**Exercise description**
Copy exactly the lines from the start of the data below through the one that carries "Task: Expand the 摄影订购管理 chevron arrow", and only those.

Task material: Begin

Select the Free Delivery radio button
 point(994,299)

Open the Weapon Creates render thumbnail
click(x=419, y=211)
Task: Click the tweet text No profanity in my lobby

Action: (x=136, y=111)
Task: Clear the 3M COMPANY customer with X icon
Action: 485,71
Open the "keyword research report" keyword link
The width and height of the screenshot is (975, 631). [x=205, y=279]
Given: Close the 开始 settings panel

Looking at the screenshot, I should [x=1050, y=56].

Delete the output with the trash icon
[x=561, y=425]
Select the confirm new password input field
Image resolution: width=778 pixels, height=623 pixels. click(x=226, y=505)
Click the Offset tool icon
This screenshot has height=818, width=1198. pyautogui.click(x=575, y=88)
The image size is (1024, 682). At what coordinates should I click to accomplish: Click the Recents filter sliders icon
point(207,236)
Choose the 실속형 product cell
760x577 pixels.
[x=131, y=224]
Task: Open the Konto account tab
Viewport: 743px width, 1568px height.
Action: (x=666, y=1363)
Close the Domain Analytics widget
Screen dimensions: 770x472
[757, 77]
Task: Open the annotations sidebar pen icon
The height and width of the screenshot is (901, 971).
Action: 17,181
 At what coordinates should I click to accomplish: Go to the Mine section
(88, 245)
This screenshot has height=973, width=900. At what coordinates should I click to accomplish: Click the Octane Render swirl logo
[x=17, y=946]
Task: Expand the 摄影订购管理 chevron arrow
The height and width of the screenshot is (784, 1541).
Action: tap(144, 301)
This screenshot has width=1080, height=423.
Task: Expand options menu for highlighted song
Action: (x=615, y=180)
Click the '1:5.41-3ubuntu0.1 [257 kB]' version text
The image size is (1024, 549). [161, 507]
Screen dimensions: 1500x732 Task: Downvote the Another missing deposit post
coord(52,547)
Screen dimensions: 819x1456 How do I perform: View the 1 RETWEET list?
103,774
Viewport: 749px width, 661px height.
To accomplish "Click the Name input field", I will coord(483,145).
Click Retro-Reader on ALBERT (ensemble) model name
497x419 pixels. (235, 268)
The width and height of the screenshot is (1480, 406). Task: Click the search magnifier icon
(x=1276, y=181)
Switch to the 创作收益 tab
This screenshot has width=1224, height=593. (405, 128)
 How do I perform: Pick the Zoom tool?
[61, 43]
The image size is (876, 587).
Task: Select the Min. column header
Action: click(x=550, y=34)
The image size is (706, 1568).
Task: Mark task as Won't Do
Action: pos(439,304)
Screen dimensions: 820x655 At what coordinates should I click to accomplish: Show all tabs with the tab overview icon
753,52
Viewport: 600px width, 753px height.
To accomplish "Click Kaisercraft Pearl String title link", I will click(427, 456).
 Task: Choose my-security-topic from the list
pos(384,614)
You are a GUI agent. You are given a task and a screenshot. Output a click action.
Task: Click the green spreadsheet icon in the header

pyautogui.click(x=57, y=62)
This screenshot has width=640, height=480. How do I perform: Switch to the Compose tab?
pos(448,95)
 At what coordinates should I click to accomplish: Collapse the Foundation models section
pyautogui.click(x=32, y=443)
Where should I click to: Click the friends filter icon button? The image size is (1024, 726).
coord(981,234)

Task material: End

**Solution for this task**
Select the Free Delivery radio button
 point(994,299)

Open the Weapon Creates render thumbnail
click(x=419, y=211)
Task: Click the tweet text No profanity in my lobby

Action: (x=136, y=111)
Task: Clear the 3M COMPANY customer with X icon
Action: 485,71
Open the "keyword research report" keyword link
The width and height of the screenshot is (975, 631). [x=205, y=279]
Given: Close the 开始 settings panel

Looking at the screenshot, I should [x=1050, y=56].

Delete the output with the trash icon
[x=561, y=425]
Select the confirm new password input field
Image resolution: width=778 pixels, height=623 pixels. click(x=226, y=505)
Click the Offset tool icon
This screenshot has height=818, width=1198. pyautogui.click(x=575, y=88)
The image size is (1024, 682). At what coordinates should I click to accomplish: Click the Recents filter sliders icon
point(207,236)
Choose the 실속형 product cell
760x577 pixels.
[x=131, y=224]
Task: Open the Konto account tab
Viewport: 743px width, 1568px height.
Action: (x=666, y=1363)
Close the Domain Analytics widget
Screen dimensions: 770x472
[757, 77]
Task: Open the annotations sidebar pen icon
The height and width of the screenshot is (901, 971).
Action: 17,181
 At what coordinates should I click to accomplish: Go to the Mine section
(88, 245)
This screenshot has height=973, width=900. At what coordinates should I click to accomplish: Click the Octane Render swirl logo
[x=17, y=946]
Task: Expand the 摄影订购管理 chevron arrow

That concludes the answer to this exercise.